Given instruction —
Rewrite the items starting at the line with "Click the New" and ending at the line with "Viewport: 1372px width, 876px height.", replacing "tweet" with "post" and leaving everything else unchanged.
>> START Provided data
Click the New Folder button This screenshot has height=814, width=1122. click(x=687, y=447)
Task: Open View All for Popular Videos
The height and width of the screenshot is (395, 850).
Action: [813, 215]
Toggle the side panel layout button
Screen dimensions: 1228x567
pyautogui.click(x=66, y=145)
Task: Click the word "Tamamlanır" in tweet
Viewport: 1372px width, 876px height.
>> END Provided data
>> START Provided data
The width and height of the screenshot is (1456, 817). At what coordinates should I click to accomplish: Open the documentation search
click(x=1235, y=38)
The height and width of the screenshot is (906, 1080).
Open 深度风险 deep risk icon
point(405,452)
>> END Provided data
Right answer —
Click the New Folder button This screenshot has height=814, width=1122. click(x=687, y=447)
Task: Open View All for Popular Videos
The height and width of the screenshot is (395, 850).
Action: [813, 215]
Toggle the side panel layout button
Screen dimensions: 1228x567
pyautogui.click(x=66, y=145)
Task: Click the word "Tamamlanır" in post
Viewport: 1372px width, 876px height.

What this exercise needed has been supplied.